> [Exercise details]: Can you rewrite the records from the line with "You are a GUI" through the end, replacing "screenshot" with "screen capture" and leaving everything else unchanged? Please omit the pictures from your answer.

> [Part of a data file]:
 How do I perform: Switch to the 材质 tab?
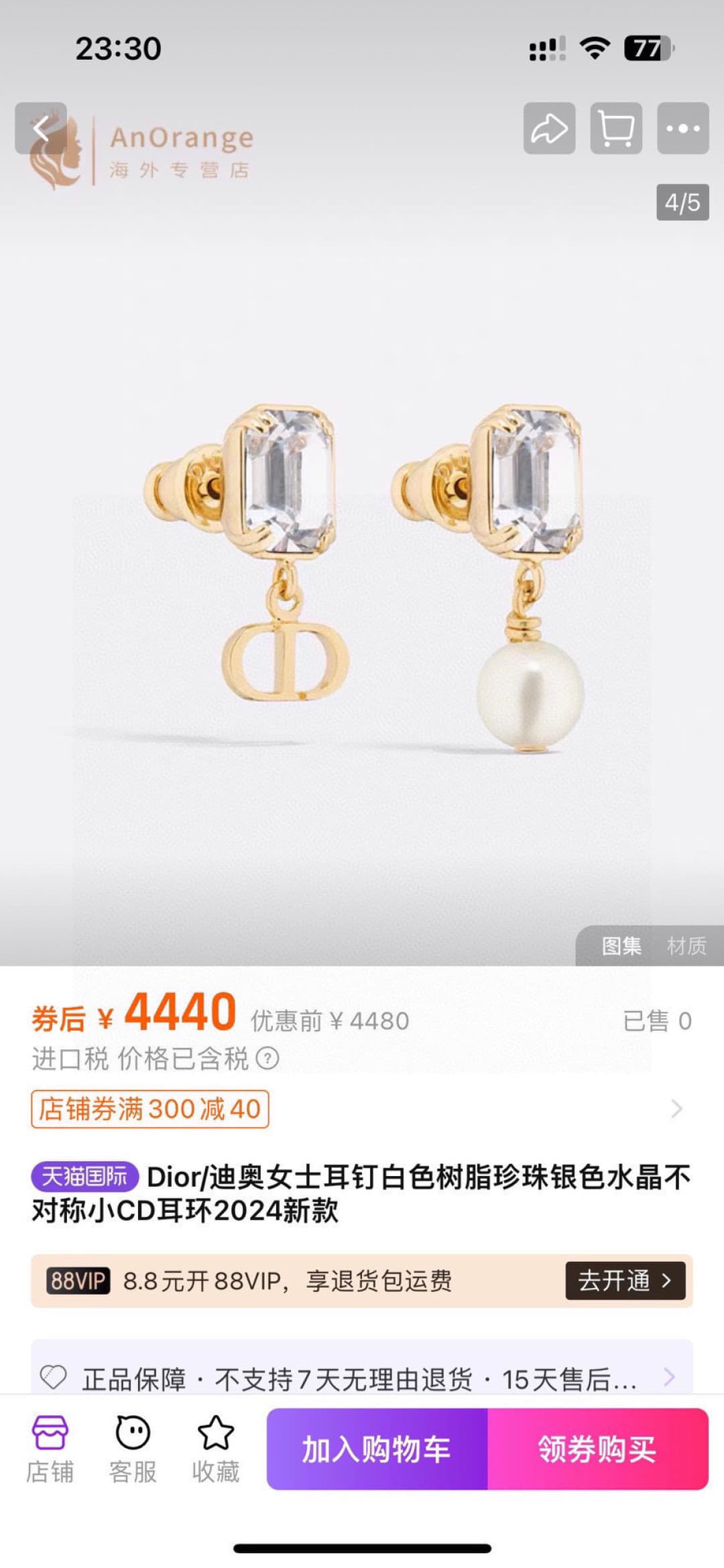pyautogui.click(x=686, y=947)
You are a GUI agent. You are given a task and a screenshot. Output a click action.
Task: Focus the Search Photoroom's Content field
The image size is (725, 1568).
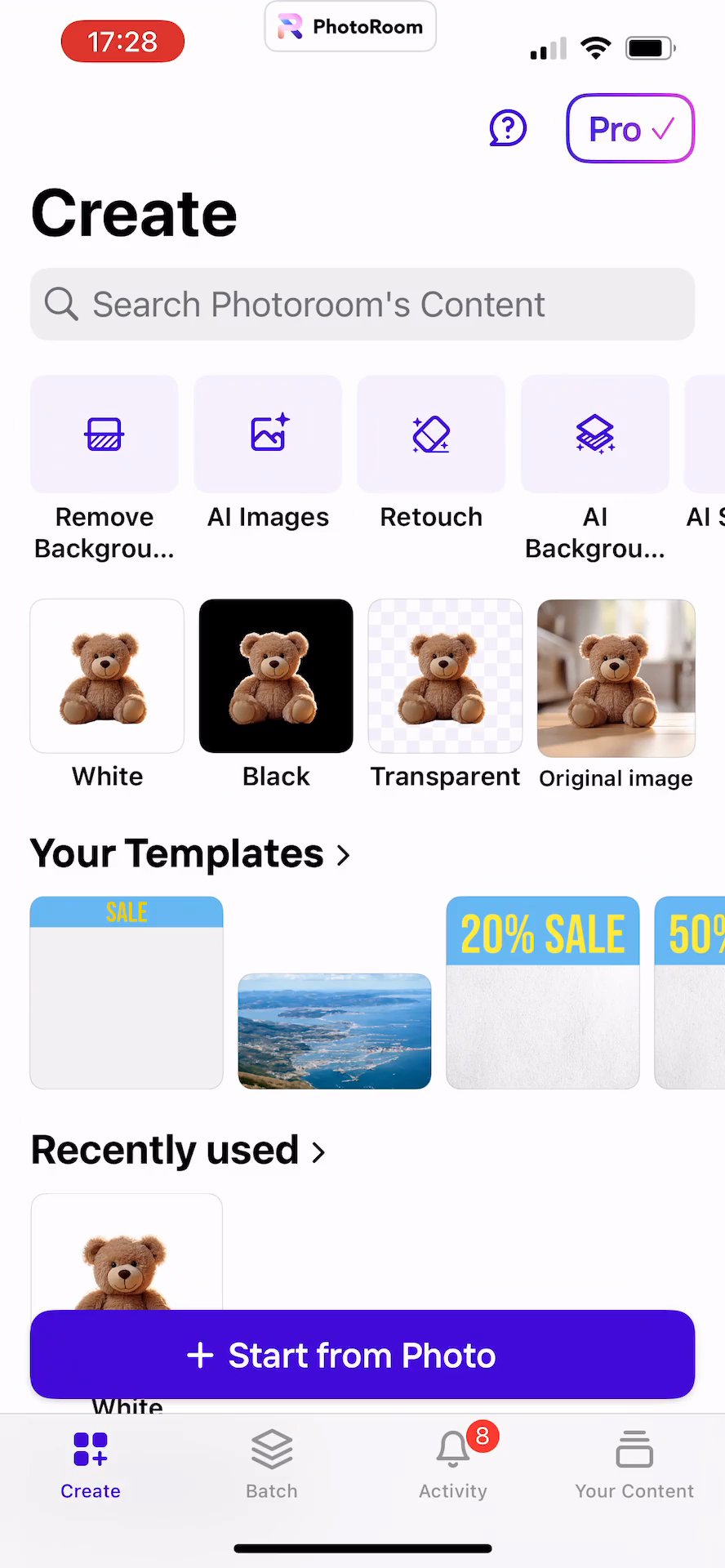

> [Result]:
You are a GUI agent. You are given a task and a screen capture. Output a click action.
Task: Focus the Search Photoroom's Content field
The image size is (725, 1568).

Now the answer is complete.